→ STATED PROBLEM: Copy the part of the records that opens with the line containing "Click the Projected End Date label" and runs through the end of the records, leaving the pictures out.

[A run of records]
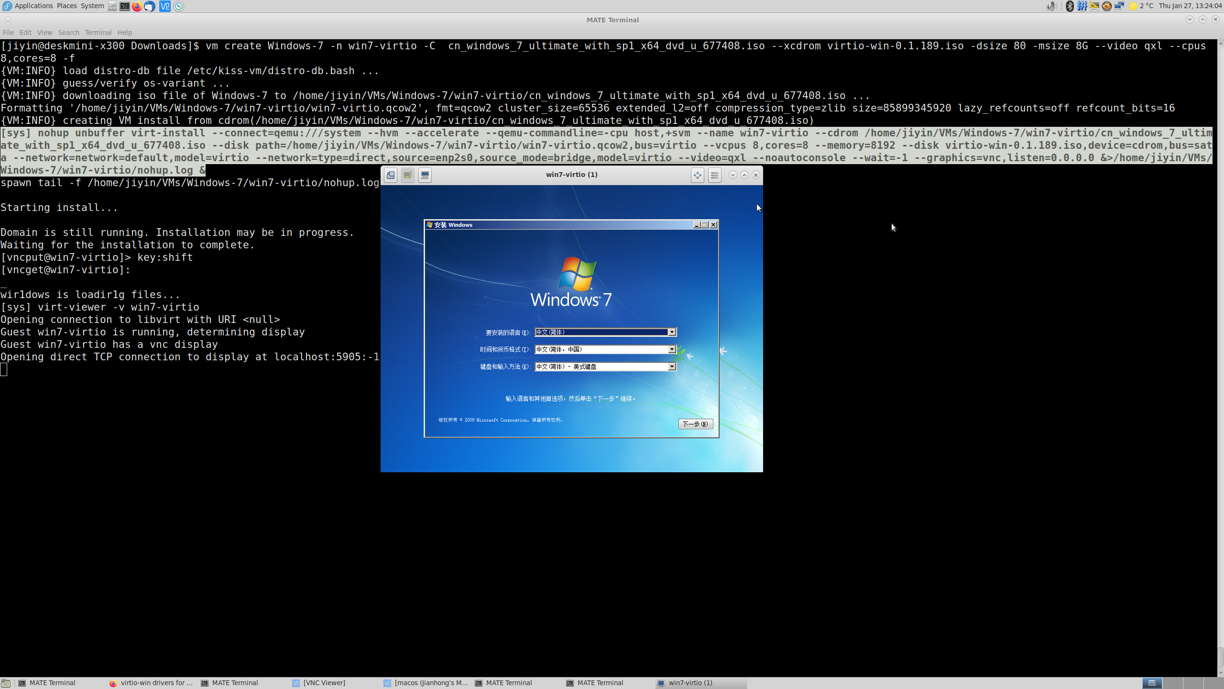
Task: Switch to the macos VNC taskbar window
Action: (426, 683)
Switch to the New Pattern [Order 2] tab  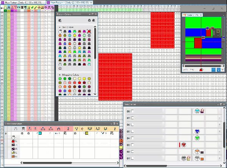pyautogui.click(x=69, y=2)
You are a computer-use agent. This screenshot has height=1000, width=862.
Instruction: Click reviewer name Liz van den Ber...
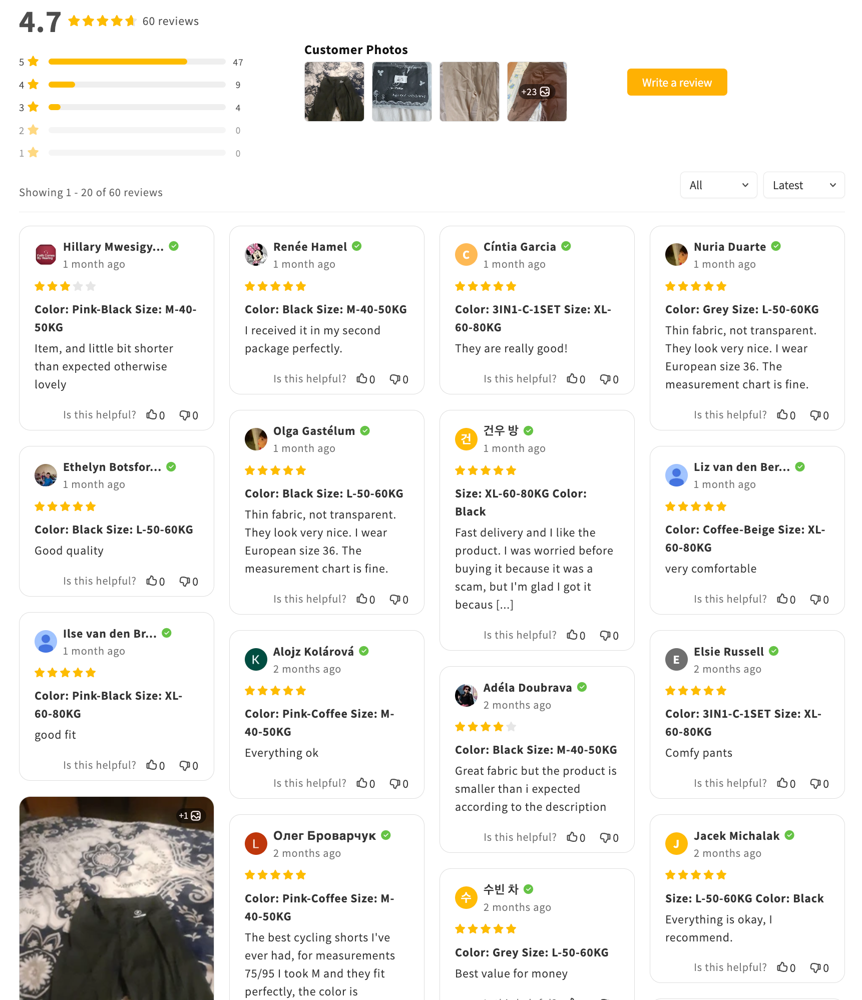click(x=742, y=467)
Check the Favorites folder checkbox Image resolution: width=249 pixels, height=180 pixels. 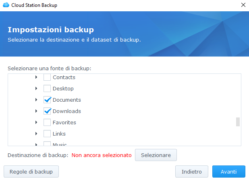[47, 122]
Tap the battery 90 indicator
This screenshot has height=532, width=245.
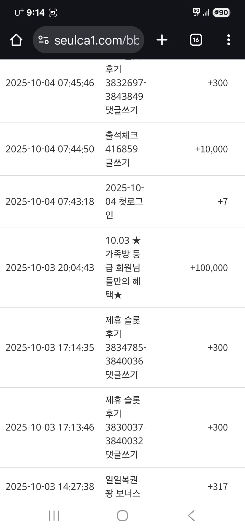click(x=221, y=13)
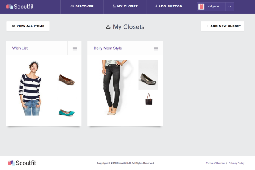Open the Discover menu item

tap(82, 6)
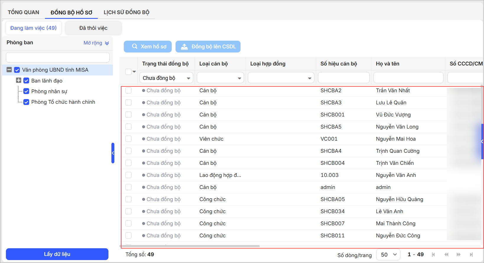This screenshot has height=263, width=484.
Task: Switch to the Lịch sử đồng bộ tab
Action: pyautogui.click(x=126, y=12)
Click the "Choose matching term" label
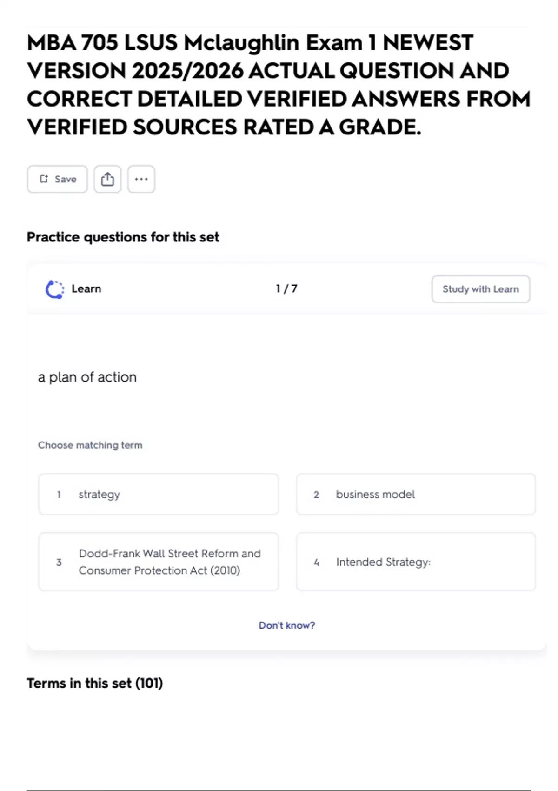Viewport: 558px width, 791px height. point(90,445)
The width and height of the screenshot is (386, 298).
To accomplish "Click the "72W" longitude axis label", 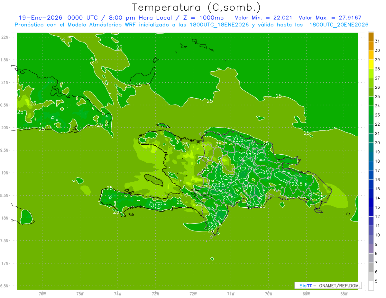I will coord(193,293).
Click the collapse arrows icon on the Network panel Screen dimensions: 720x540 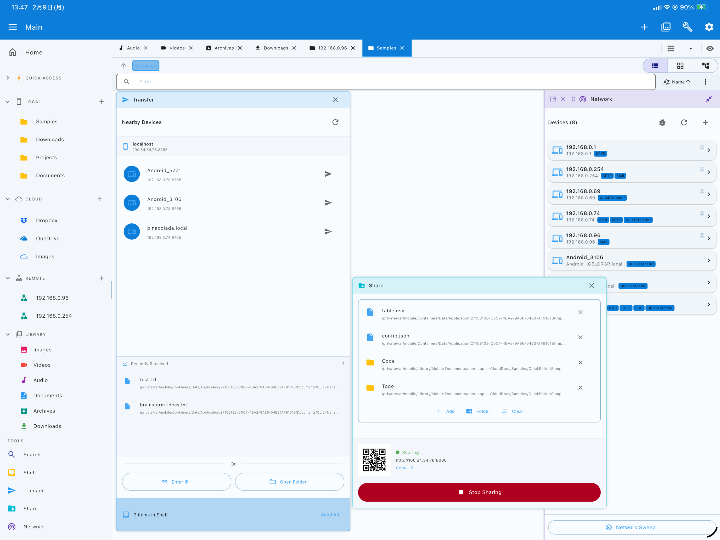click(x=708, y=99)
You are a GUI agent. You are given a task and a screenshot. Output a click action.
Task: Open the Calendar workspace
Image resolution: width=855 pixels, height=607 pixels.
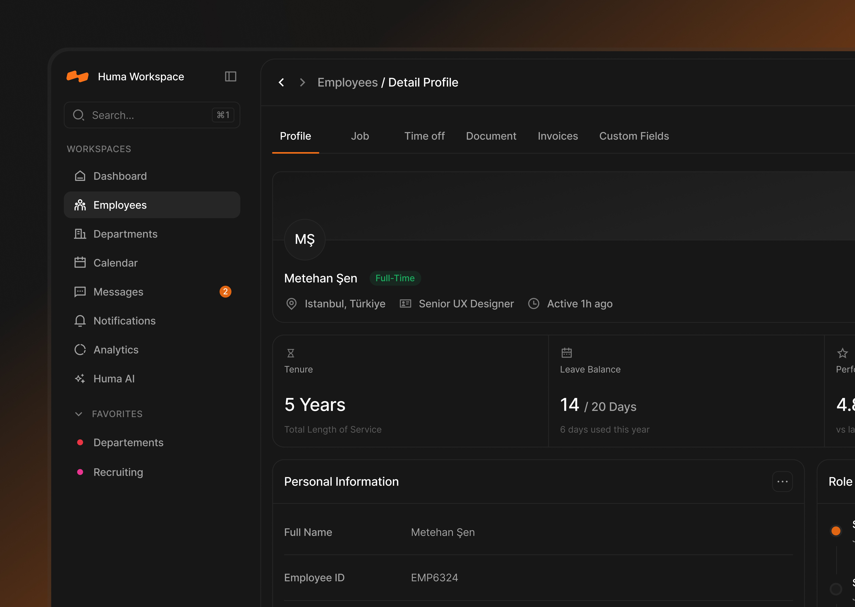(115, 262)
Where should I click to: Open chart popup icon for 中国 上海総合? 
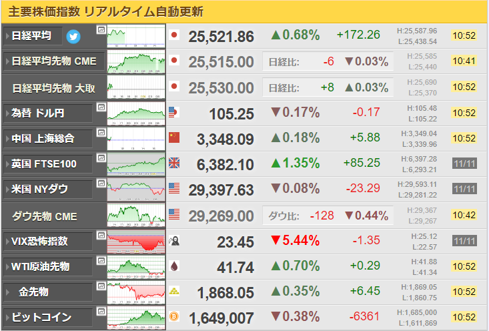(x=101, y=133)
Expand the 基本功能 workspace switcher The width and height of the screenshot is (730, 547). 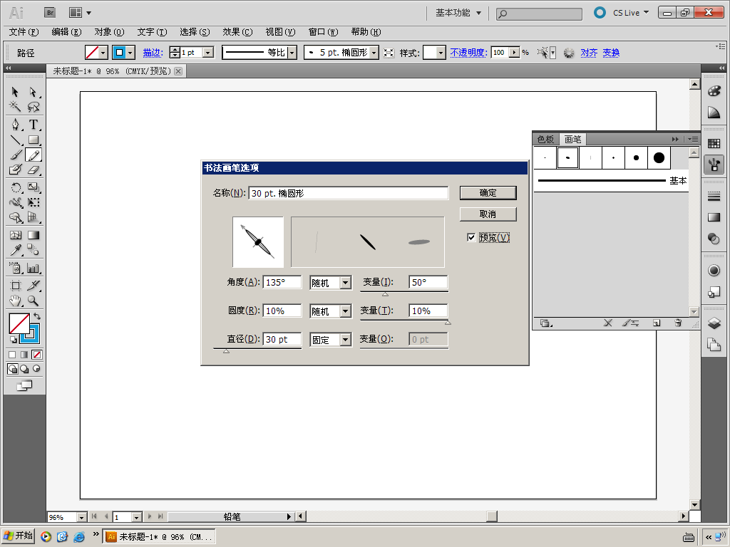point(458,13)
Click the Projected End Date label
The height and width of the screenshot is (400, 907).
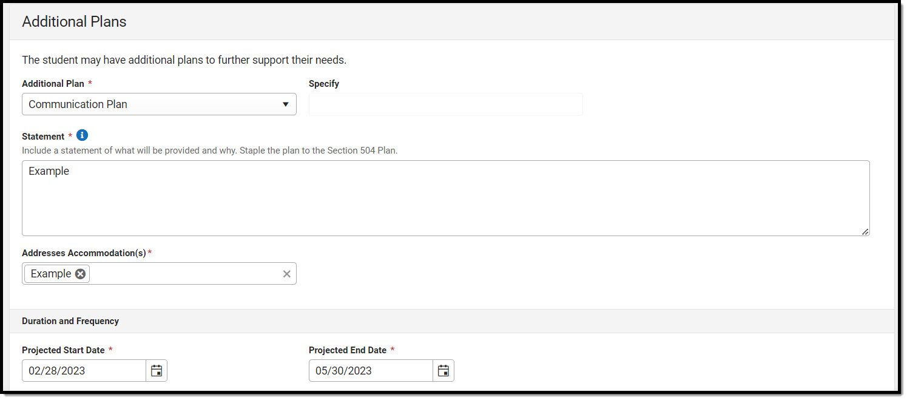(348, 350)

→ SOLUTION TO THE PROBLEM:
Click the Projected End Date label
The height and width of the screenshot is (400, 907).
(348, 350)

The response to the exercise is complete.